| WHAT IS ASKED |
Copy out every line of the listing below verbatim, without altering any of it.

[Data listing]
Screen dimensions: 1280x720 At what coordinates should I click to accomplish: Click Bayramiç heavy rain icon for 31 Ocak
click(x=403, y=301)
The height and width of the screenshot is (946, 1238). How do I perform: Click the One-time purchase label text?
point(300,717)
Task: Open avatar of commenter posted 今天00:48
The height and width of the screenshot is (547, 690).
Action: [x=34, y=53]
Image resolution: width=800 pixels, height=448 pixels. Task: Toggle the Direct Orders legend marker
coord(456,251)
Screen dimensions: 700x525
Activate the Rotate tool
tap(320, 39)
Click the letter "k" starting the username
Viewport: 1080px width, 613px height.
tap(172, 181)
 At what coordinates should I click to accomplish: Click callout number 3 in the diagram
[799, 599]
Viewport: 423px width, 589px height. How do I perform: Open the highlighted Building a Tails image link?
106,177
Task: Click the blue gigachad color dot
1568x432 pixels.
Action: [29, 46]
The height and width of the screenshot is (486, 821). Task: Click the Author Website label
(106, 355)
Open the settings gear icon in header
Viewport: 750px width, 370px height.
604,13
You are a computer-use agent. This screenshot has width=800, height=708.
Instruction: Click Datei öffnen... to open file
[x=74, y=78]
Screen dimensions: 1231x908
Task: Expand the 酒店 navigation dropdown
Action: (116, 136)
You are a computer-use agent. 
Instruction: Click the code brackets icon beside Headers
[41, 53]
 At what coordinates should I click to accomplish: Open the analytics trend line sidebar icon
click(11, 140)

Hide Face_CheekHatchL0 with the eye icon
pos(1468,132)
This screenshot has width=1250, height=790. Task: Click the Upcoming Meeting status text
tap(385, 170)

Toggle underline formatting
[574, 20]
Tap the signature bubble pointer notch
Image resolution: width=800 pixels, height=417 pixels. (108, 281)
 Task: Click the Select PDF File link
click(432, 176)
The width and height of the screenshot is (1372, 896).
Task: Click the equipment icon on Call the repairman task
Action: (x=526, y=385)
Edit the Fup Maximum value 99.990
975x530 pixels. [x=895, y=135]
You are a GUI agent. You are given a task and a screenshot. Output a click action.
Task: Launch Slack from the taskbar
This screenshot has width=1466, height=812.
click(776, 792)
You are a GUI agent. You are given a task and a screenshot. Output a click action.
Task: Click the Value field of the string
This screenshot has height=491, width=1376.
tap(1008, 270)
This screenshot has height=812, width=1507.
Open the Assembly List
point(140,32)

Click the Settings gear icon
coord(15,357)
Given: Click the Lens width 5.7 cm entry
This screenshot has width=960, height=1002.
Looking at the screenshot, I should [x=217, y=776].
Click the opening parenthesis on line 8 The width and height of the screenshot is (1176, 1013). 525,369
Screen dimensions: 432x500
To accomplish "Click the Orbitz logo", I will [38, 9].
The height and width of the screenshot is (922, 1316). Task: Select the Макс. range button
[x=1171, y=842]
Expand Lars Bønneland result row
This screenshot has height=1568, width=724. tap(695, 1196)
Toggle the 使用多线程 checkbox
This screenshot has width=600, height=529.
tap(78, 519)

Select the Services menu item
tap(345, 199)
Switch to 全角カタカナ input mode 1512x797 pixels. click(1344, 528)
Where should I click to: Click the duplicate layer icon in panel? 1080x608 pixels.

| FINISHED EXERCISE |
Screen dimensions: 1280x720 At what coordinates should I click to accomplish: Click Bayramiç heavy rain icon for 31 Ocak
click(x=403, y=301)
The height and width of the screenshot is (946, 1238). How do I perform: Click the One-time purchase label text?
point(300,717)
Task: Open avatar of commenter posted 今天00:48
The height and width of the screenshot is (547, 690).
Action: [x=34, y=53]
Image resolution: width=800 pixels, height=448 pixels. Task: Toggle the Direct Orders legend marker
coord(456,251)
Screen dimensions: 700x525
Activate the Rotate tool
tap(320, 39)
Click the letter "k" starting the username
Viewport: 1080px width, 613px height.
tap(172, 181)
 At what coordinates should I click to accomplish: Click callout number 3 in the diagram
[799, 599]
Viewport: 423px width, 589px height. How do I perform: Open the highlighted Building a Tails image link?
106,177
Task: Click the blue gigachad color dot
1568x432 pixels.
Action: [29, 46]
The height and width of the screenshot is (486, 821). Task: Click the Author Website label
(106, 355)
Open the settings gear icon in header
Viewport: 750px width, 370px height.
604,13
You are a computer-use agent. This screenshot has width=800, height=708.
Instruction: Click Datei öffnen... to open file
[x=74, y=78]
Screen dimensions: 1231x908
Task: Expand the 酒店 navigation dropdown
Action: (116, 136)
You are a computer-use agent. 
Instruction: Click the code brackets icon beside Headers
[41, 53]
 At what coordinates should I click to accomplish: Open the analytics trend line sidebar icon
click(11, 140)

Hide Face_CheekHatchL0 with the eye icon
pos(1468,132)
This screenshot has width=1250, height=790. Task: Click the Upcoming Meeting status text
tap(385, 170)

Toggle underline formatting
[574, 20]
Tap the signature bubble pointer notch
Image resolution: width=800 pixels, height=417 pixels. (108, 281)
 Task: Click the Select PDF File link
click(432, 176)
The width and height of the screenshot is (1372, 896).
Task: Click the equipment icon on Call the repairman task
Action: (x=526, y=385)
Edit the Fup Maximum value 99.990
975x530 pixels. [x=895, y=135]
You are a GUI agent. You are given a task and a screenshot. Output a click action.
Task: Launch Slack from the taskbar
This screenshot has width=1466, height=812.
click(776, 792)
You are a GUI agent. You are given a task and a screenshot. Output a click action.
Task: Click the Value field of the string
This screenshot has height=491, width=1376.
tap(1008, 270)
This screenshot has height=812, width=1507.
Open the Assembly List
point(140,32)

Click the Settings gear icon
coord(15,357)
Given: Click the Lens width 5.7 cm entry
This screenshot has width=960, height=1002.
Looking at the screenshot, I should [x=217, y=776].
Click the opening parenthesis on line 8 The width and height of the screenshot is (1176, 1013). 525,369
Screen dimensions: 432x500
To accomplish "Click the Orbitz logo", I will [38, 9].
The height and width of the screenshot is (922, 1316). Task: Select the Макс. range button
[x=1171, y=842]
Expand Lars Bønneland result row
This screenshot has height=1568, width=724. tap(695, 1196)
Toggle the 使用多线程 checkbox
This screenshot has width=600, height=529.
tap(78, 519)

Select the Services menu item
tap(345, 199)
Switch to 全角カタカナ input mode 1512x797 pixels. click(1344, 528)
Where should I click to: Click the duplicate layer icon in panel? 1080x608 pixels.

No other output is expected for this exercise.